Our server application suffers from extreme slowness at some of the customers. The slowness is solved by server restart, however it returns after a couple of weeks.
Java CPU is always around 100% (out of 200%), all other parameters are fine. Research showed that most of the CPU is consumed by "HandshakeCompletedNotify-Thread" thread. From tcp dump we see that the SSL handshake takes 2-8 seconds, which is very long, sometimes timeout is thrown.
Our SSL provider is BSAFE. Server runs on Linux(CentOS), 640 mb heap, 2 Cores. Hibernate, spring are used, Oracle local db
What could be reasons for such a behavior? What can be done to find them out?
P.S. We can not switch the traffic to HTTP at our customers.
Update: The system is completely freed when outgoing connections of java process are blocked with IP tables. What resource is freed in such a situation?
We see that SSL Handshake frequently gets stuck at "change Cipher Spec" stage. Client (my java process) tries to reuse SSL session, but the server is completely stateless, it generates new session each time.

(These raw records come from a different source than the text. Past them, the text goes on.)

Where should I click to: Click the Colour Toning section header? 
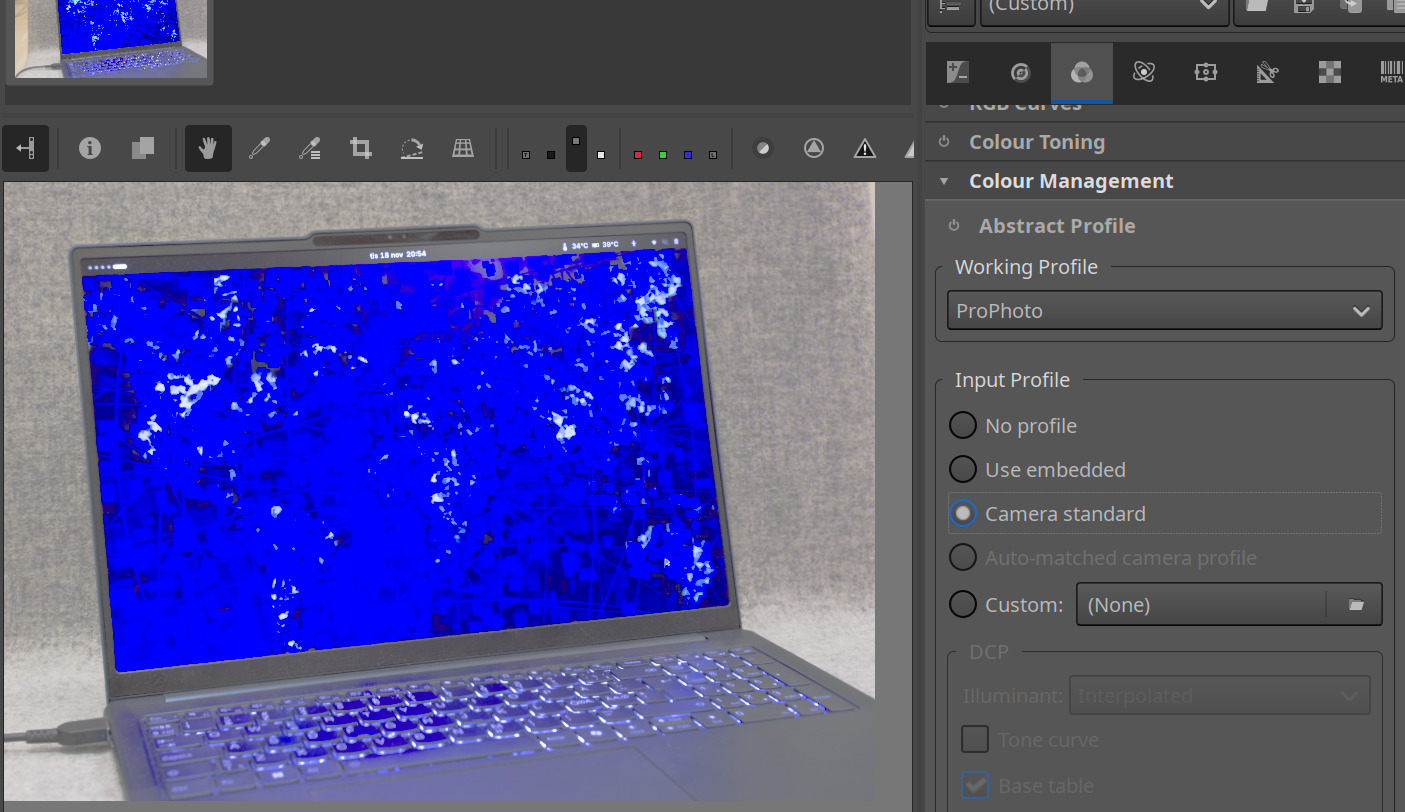coord(1036,142)
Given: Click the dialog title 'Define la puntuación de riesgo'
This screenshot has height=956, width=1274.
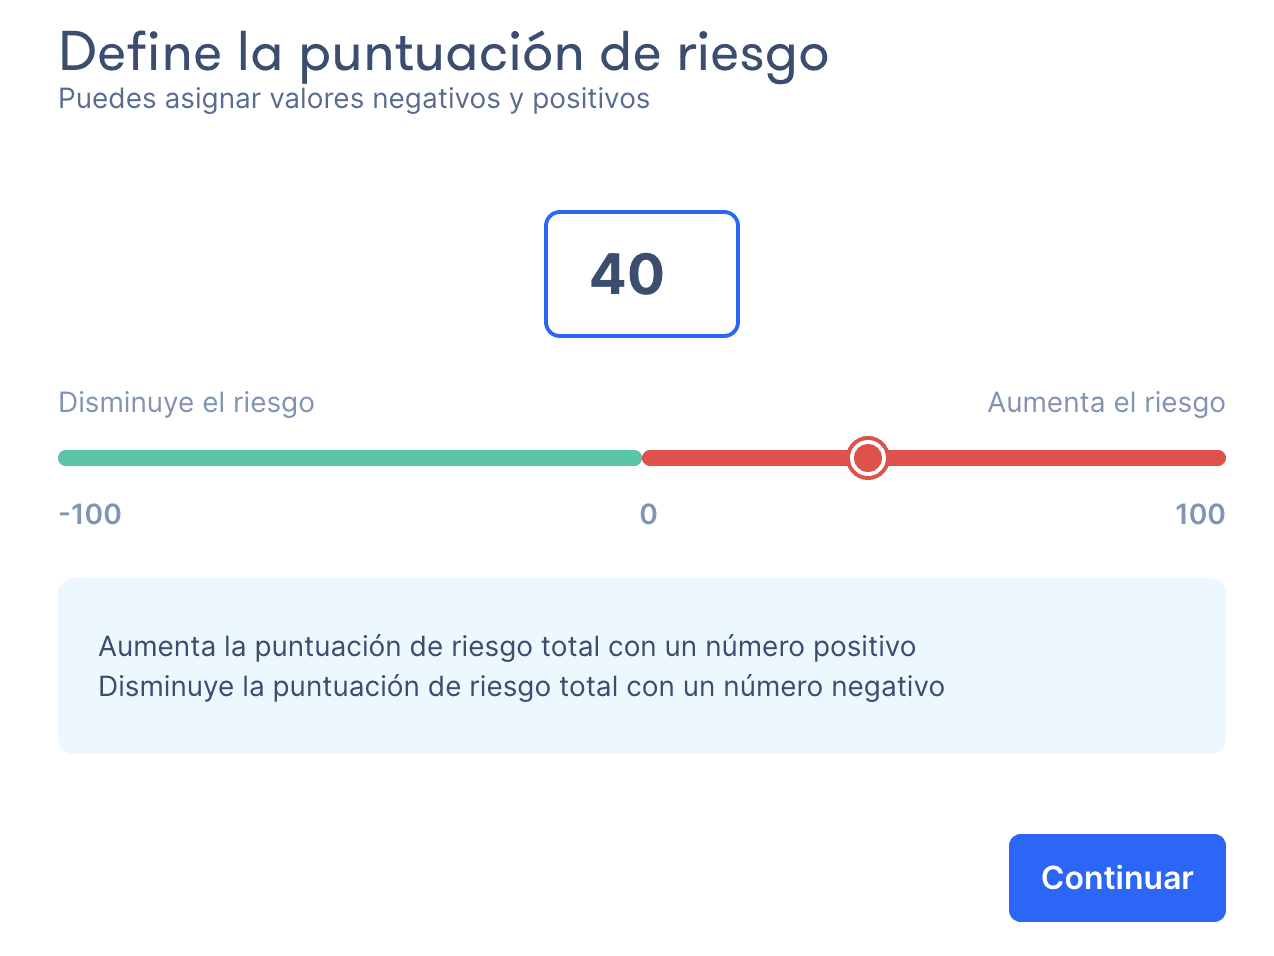Looking at the screenshot, I should click(x=445, y=53).
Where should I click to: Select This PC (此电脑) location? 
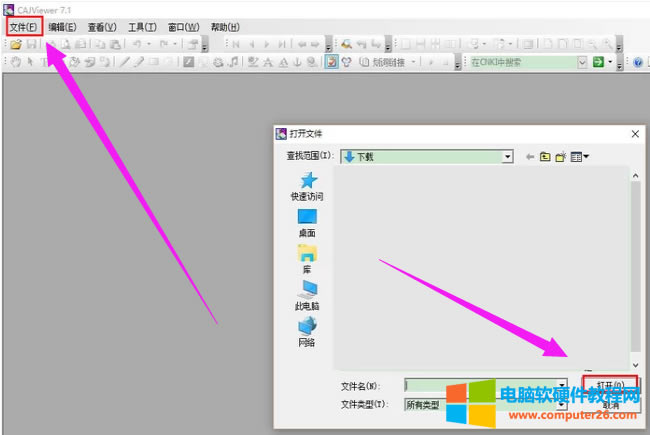[307, 296]
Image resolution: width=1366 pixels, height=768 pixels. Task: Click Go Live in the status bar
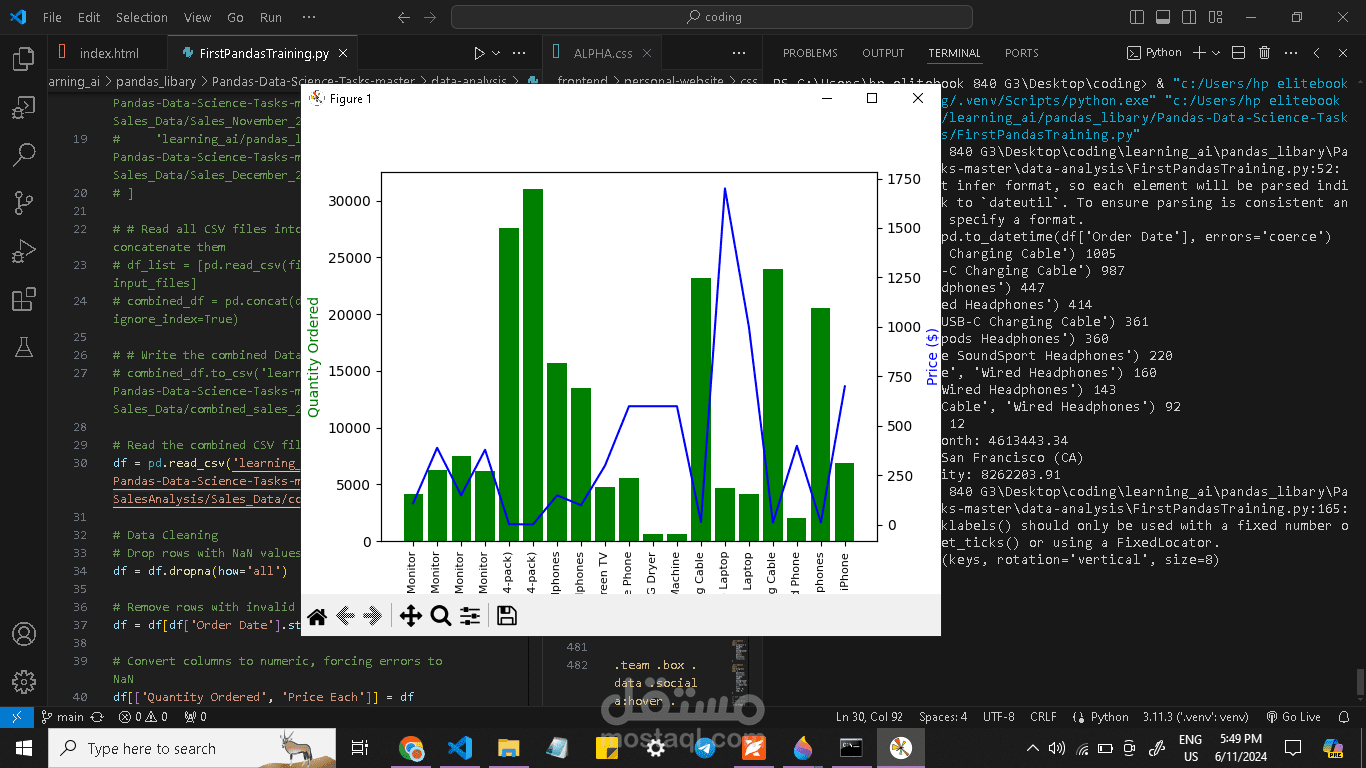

This is a known bug that was introduced when Sun rolled out the Next Generation Java Plugin in 6u10. Oracle finally fixed it in Java 7u2, but they have not backported it to Java 6, at least as of 6u33.
Details on the bug, #7060523, can be found here.
You might want to take a look at this issue reported against JBoss (not sure if that's what you're using). That issues indicates that HandshakeCompletedNotify-Thread
can throw ConcurrentModificationException
, which is one possible outcome of a race condition. Other outcomes include code that gets stuck in an endless loop and pegs a CPU, which sounds like your symptom. I'd consider upgrading JBoss if you're using it, or the library related to causing the issue reported. It might fix your problem.
You could try switching to the JRE default JSSE implementation to see if a BSAFE bug is the issue.
Enabling the JSSE debug code can be in valuable too (javax.net.debug
property).
Those links are pretty helpful wrt debugging the JSSE
http://download.oracle.com/javase/1.5.0/docs/guide/security/jsse/JSSERefGuide.html#Debug
http://download.oracle.com/javase/1.5.0/docs/guide/security/jsse/ReadDebug.html
Have you analyzed your DNS lookups. SSL handshake could take longer when dns lookups are slow, it requires lookup as well as reverse-lookup to be efficient.